Proofs Provenance
Proofs are fundamental to understanding how Scallop derives conclusions. When Scallop computes a result, it doesn’t just give you an answer - it can also tell you why that answer exists by tracking the derivation proofs.
What are Proofs?
In Scallop, a proof is a set of base facts that, when combined together through rules, derive a conclusion. Think of it as the “evidence” or “reasoning chain” that supports a derived fact.
Simple Example
Consider this simple graph program:
rel edge = {(0, 1), (1, 2), (0, 2)}
rel path(a, c) = edge(a, c)
rel path(a, c) = path(a, b), edge(b, c)
query path(0, 2)
The fact path(0, 2) can be derived in two different ways:
- Proof 1: Directly from
edge(0, 2)(using the first rule) - Proof 2: From
edge(0, 1)+edge(1, 2)(using the second rule)
Each proof is a set of fact IDs - unique identifiers for the base facts:
- Let’s say
edge(0, 1)is fact ID 0 edge(1, 2)is fact ID 1edge(0, 2)is fact ID 2
Then:
- Proof 1 =
{2}(just uses fact 2) - Proof 2 =
{0, 1}(uses facts 0 and 1 together)
Proofs Provenance
The proofs provenance tracks all possible derivation paths for each conclusion.
Enabling Proofs Tracking
In Scallop CLI:
scli --provenance proofs program.scl
In Python:
import scallopy
ctx = scallopy.ScallopContext(provenance="proofs")
ctx.add_relation("edge", (int, int))
ctx.add_facts("edge", [(0, 1), (1, 2), (0, 2)])
ctx.add_rule("path(a, c) = edge(a, c)")
ctx.add_rule("path(a, c) = path(a, b), edge(b, c)")
ctx.run()
# Each result includes its proofs
for (proofs_obj, (start, end)) in ctx.relation("path"):
print(f"Path ({start}, {end}): {proofs_obj}")
Understanding Proof Structure
Proofs are represented as a set of sets of fact IDs:
Proofs = { {fact_id₁, fact_id₂}, {fact_id₃}, ... }
- The outer set represents alternative derivations (disjunction - OR)
- Each inner set represents facts used together (conjunction - AND)
Example interpretation:
Proofs = { {0, 1}, {2} }
This means: “The conclusion can be derived by using (fact 0 AND fact 1) OR (fact 2 alone)”
Multiple Proofs for the Same Tuple
When a tuple can be derived in multiple ways, all proofs are tracked:
rel edge = {(0, 1), (1, 2), (0, 2), (0, 3), (1, 3), (2, 3)}
rel path(a, c) = edge(a, c)
rel path(a, c) = path(a, b), edge(b, c)
For path(0, 3), there might be many proofs:
- Direct:
{edge(0,3)} - Via 1:
{edge(0,1), edge(1,3)} - Via 2:
{edge(0,2), edge(2,3)} - Via 1→2:
{edge(0,1), edge(1,2), edge(2,3)}
The proofs provenance tracks all of them.
Top-K Proofs
Tracking all proofs can be expensive - there might be exponentially many derivations!
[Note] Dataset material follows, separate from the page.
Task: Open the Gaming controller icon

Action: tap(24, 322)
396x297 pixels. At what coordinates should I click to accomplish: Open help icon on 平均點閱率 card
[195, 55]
The topkproofs provenance provides a memory-efficient alternative by keeping only the top-K most probable proofs.
Why Top-K?
Consider a graph with many paths. A conclusion might have thousands of alternative derivations. In practice, we often only care about the most likely explanations.
Using Top-K Proofs
In CLI:
scli --provenance topkproofs --k 3 program.scl
In Python:
ctx = scallopy.ScallopContext(provenance="topkproofs", k=3)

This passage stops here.